How to keep the Database in sync with your cache?

There are few different ways to achieve this. You can put the onus on the underlying cache to fetch the data periodically or when it determines that the data is stale. Secondly you can put the onus on the underlying database to “push” updates periodically or when the data is updated.

Read Heavy use cases

Cache -> DB

1.     The most straightforward way is to set the Time to Live (TTL) and Time to Idle (TTI) on the cache so the data will expire periodically. The next request will result in a cache miss and your application will pull the current value from the underlying database and put it into the cache.
Few things to note here are:
a.     There might be a window when data is in cache and is not in synch with the underlying database
b.     A cache miss can be interpreted as a performance hit.

This is called read-through caching.

1.     An alternate approach is to perform cache updates or invalidation periodically - use a batch process (could be scheduled using open source Quartz) running in periodic intervals to either invalidate the cache or update the cache. You could do this by using SelfPopulating Ehcache.
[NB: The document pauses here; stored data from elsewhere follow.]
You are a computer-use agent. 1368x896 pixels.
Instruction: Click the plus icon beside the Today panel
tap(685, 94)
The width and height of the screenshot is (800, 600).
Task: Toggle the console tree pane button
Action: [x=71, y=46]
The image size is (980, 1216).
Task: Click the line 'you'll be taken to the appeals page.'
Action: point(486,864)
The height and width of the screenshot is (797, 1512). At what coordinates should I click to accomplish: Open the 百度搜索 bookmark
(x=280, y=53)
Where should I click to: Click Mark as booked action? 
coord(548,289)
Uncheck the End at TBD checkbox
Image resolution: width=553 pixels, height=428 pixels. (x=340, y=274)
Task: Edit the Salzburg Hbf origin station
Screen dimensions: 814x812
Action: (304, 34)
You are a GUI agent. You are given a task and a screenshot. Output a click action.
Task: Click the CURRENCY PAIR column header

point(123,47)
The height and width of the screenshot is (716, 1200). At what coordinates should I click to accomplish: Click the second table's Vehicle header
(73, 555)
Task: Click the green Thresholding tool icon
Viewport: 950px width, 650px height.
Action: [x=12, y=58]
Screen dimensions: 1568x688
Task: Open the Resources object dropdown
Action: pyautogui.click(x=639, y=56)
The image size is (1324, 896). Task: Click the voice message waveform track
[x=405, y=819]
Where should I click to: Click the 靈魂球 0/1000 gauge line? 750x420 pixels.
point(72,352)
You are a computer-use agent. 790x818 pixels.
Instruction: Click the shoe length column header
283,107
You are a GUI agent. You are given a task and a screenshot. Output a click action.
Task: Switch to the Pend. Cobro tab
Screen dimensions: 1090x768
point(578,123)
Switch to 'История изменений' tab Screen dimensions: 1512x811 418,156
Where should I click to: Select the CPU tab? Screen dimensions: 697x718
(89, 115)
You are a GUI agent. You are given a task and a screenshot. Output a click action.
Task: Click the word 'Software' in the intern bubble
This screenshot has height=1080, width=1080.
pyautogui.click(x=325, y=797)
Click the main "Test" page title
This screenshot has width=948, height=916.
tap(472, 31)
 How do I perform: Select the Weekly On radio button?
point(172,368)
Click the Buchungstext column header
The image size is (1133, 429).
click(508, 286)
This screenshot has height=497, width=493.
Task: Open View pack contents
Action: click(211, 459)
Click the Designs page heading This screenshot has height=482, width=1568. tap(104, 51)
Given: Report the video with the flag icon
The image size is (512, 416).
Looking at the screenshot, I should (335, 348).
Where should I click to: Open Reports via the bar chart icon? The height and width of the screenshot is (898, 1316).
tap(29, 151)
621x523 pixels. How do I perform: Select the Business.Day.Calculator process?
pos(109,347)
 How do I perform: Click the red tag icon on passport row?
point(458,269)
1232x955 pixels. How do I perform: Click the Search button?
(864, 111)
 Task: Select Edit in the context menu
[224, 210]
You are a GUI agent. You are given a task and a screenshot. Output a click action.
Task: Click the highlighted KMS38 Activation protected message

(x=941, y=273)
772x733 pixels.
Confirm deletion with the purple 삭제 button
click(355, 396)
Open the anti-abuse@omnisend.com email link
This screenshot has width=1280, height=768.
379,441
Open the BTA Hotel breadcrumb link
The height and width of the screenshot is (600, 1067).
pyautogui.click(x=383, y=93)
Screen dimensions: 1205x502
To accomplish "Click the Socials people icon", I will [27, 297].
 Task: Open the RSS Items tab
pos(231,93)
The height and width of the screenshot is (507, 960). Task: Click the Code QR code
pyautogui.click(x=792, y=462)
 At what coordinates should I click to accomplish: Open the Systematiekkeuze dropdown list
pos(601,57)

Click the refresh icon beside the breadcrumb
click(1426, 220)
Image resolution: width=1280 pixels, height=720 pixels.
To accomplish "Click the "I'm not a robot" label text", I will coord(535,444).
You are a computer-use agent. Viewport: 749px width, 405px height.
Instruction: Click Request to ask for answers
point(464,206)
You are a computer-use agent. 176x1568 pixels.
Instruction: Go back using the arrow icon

1.     You could also transfer the synching onus to the underlying database itself. For ex. Oracle AQ provides a way to register a call back when any database updates happen. This can be leveraged to either invalidate or update the cache store.

2.     Alternatively you could also use middleware technologies like GoldenGate, JMS to capture DB changes when they occur to "push" notifications into the Memory Store.


Write Heavy use cases

1.     There are scenario’s that require frequent updates to stored data. Every update to the cached data must invoke a simultaneous update to the database at the same time. This is the Write-through feature provided by Ehcache. However, updates to the database are almost always slower, so this slows the effective update rate to the cache and thus the performance in general. When many write requests come in at the same time, the database can easily become a bottleneck or, even worse, be killed by heavy writes in a short period of time. The Write-behind feature provided by Ehcache allows quick cache writes with ensured consistency between cache data and database. The idea is that when writing data into the cache, instead of writing the data into database at the same time, the write-behind cache saves the changed data into a queue and lets a backend thread to do the writing later. Therefore, the cache-write process can proceed without waiting for the database-write and, thus, be finished much faster. Any data that has been changed can be persisted into database eventually. In the mean time, any read from cache will still get the latest data.

In case of Terracotta, the Terracotta Server Array maintains the write-behind queue. A thread on each JVM checks the shared queue and save each data change left in the queue.

1     Finally you could also make you application update the cache and DB simultaneously. It is advisable to use transactions to perform this in the following manner:
a.     Start a transaction
b.     Update the database
c.      Update the cache
d.     Commit the transaction
Some points to remember are that your update code is directly aware of the cache and there is a performance impact since your update latency reflects both DB and cache update time.